A new technology, cold heavy oil production with sand, is being tried now “with different pumps and different wellbore style to see if we can actually keep that sand from moving out of the wellbores better.”

Light oil technologies

For lighter oil Prudhoe Bay development is underpinned by waterflood technologies and enhanced oil recovery through miscible gas injection.

And new technologies are being developed and employed, technologies which allow BP to move “beyond the easy oil into the more challenging, difficult bypassed oil or more challenging high-viscosity heavy oil,” Paskvan said.

Examples of new technologies are low salinity waterflood and Nalco’s Bright Water™, which allows redirection of water injected for waterflood.

Talking about low-salinity waterflood, Digert said BP thinks that “by changing the chemistry of the water we inject and actually engineering that chemistry, we can increase recovery in zones that have already been flooded by mobilizing some of the oil that’s been left behind” by earlier waterflood. “And in some cases we see that as being as much as 10 percent of the oil that was originally in place,” and at BP’s Milne Point field, he said, the original oil in place is about a billion barrels.

Bright Water™ is also a waterflood technology, in this case a way to redirect injected water, not a change in the water injected.

In areas that are under waterflood, where the oil has been displaced, water can move through the area where oil has been displaced and move rapidly from the injector to the producer without moving oil, Paskvan said.

The water is following a route through portions of the formation where the oil has already been swept.

Bright Water™ redirects the waterflood.

Particles are pumped into the injector well. The particles are so small they move into the sandstone. Heat in the reservoir expands the particles, which mesh up with other particles, filling the pores in the sandstone through which water had been moving, creating “a deep diverting block” which prevents water movement, Paskvan said, causing injected water to move into new areas where it can sweep remaining oil to producing wells.

Digert said those are only examples of innovative technology used at Prudhoe: Alaska is a key technology area for BP, he said.
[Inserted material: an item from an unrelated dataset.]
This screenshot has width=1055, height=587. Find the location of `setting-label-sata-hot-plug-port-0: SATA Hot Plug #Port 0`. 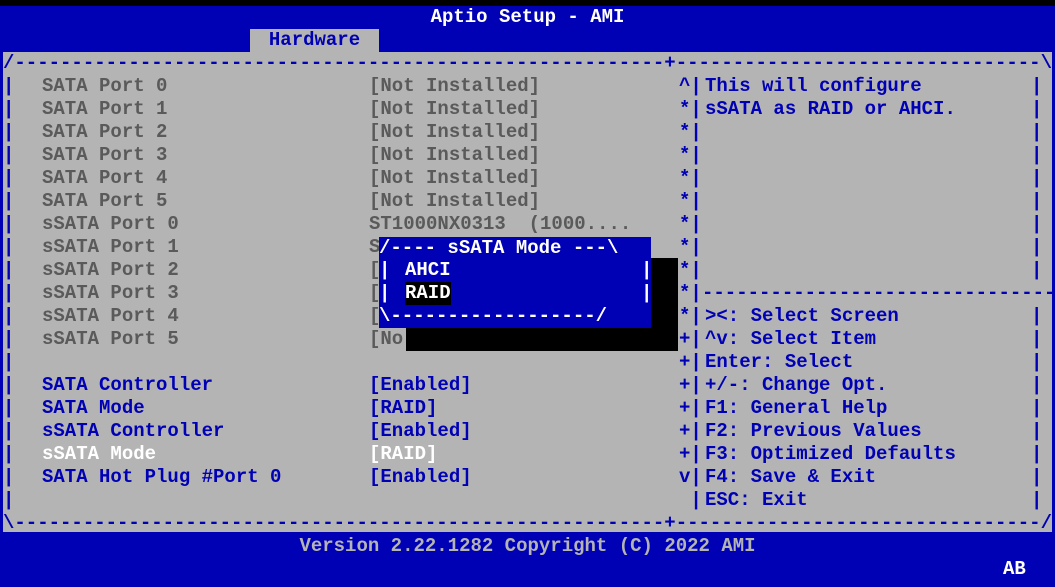

setting-label-sata-hot-plug-port-0: SATA Hot Plug #Port 0 is located at coordinates (162, 478).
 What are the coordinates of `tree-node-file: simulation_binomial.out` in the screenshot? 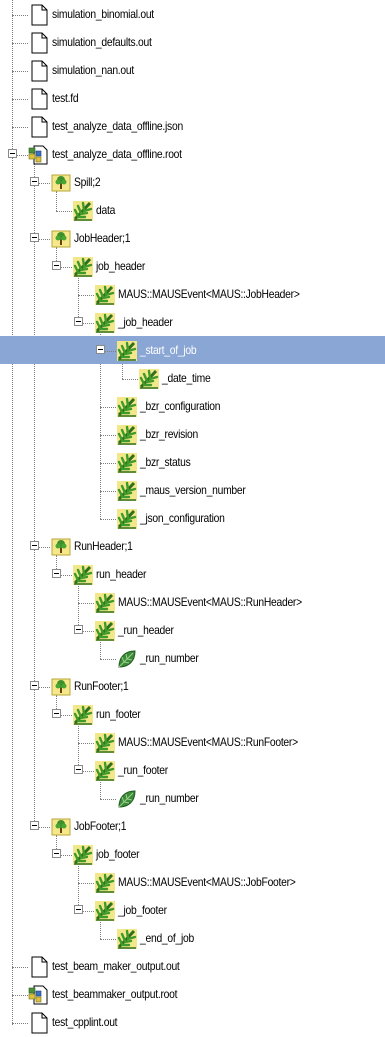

Considering the size of BP — 100,000 people and $20 billion a year in capital deployed worldwide — Alaska is a recognized leader in technology within BP, he said.

Renewal project

Digert said that while the good news is that Prudhoe has produced more oil in 30 years than was expected — and BP now sees a much longer future on the North Slope — “the downside of that is … we find ourselves with facilities that were built for a 30-year future.”

The company is now “heavily engaged in what we call our renewal project.”

Digert said that’s a little misleading because “really you’re rebuilding for a future that’s different from your past.” The future, he said, will include heavy oil and hopefully major gas sales.

What’s needed for heavy oil, Paskvan said, is modifications within Prudhoe, including equipment that allows heavy oil production through facilities designed for light oil.

Digert said modifications were done at Milne and will also be needed at Kuparuk to handle West Sak heavy oil.